- Text block:
=-=-=
I want to create residuals vs fitted plots for each of my numeric variables.
An example:
plot(glm(Outcome~Age, family="binomial", data=pima_train))
Which plots:
My current code
mod_summaries <- list() # creating empty list
for(i in 2:ncol(select_if(is.numeric(pima_train)))) { # Head of for-loop
predictors_i <- colnames(pima_train)[2:i] # Create vector of predictor names
mod_summaries[[i - 1]] <- summary( # Store regression model summary in list
lm(y ~ ., data[ , c("y", predictors_i)]))
}
Is it possible to get code that doesn’t need me to create an entire dataset of only numeric variables? Saving RAM space would be good just to see what that would look like.
>Solution :
You could identify all the numeric covariates when initiating the loop and avoid the numeric_train dataset:
Data
set.seed(123)
pima_train <- data.frame(Outcome = as.factor(sample(0:1, 100, replace = TRUE)),
pred1 = runif(100),
pred2 = runif(100),
pred3 = sample(LETTERS, 100, replace = TRUE),
pred4 = runif(100))
Use is.numeric and loop through the columns with lapply to determine the numeric values:
for(i in names(pima_train)[unlist(lapply(pima_train, is.numeric))]){
plot(glm(Outcome ~ get(i), family = "binomial", data = pima_train))
=-=-=
- The data:
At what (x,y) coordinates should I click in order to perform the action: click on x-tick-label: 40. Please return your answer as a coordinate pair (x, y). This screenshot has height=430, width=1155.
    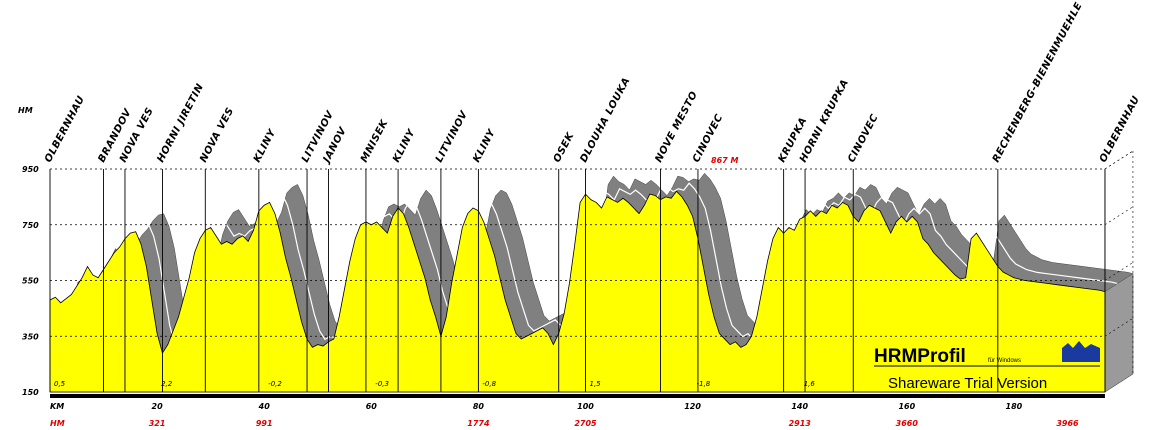
    Looking at the image, I should click on (264, 406).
=-=-=
- Task requirements: Could you copy out the whole R thread on residuals vs fitted plots above, word for word?

- Answer section:
I want to create residuals vs fitted plots for each of my numeric variables.
An example:
plot(glm(Outcome~Age, family="binomial", data=pima_train))
Which plots:
My current code
mod_summaries <- list() # creating empty list
for(i in 2:ncol(select_if(is.numeric(pima_train)))) { # Head of for-loop
predictors_i <- colnames(pima_train)[2:i] # Create vector of predictor names
mod_summaries[[i - 1]] <- summary( # Store regression model summary in list
lm(y ~ ., data[ , c("y", predictors_i)]))
}
Is it possible to get code that doesn’t need me to create an entire dataset of only numeric variables? Saving RAM space would be good just to see what that would look like.
>Solution :
You could identify all the numeric covariates when initiating the loop and avoid the numeric_train dataset:
Data
set.seed(123)
pima_train <- data.frame(Outcome = as.factor(sample(0:1, 100, replace = TRUE)),
pred1 = runif(100),
pred2 = runif(100),
pred3 = sample(LETTERS, 100, replace = TRUE),
pred4 = runif(100))
Use is.numeric and loop through the columns with lapply to determine the numeric values:
for(i in names(pima_train)[unlist(lapply(pima_train, is.numeric))]){
plot(glm(Outcome ~ get(i), family = "binomial", data = pima_train))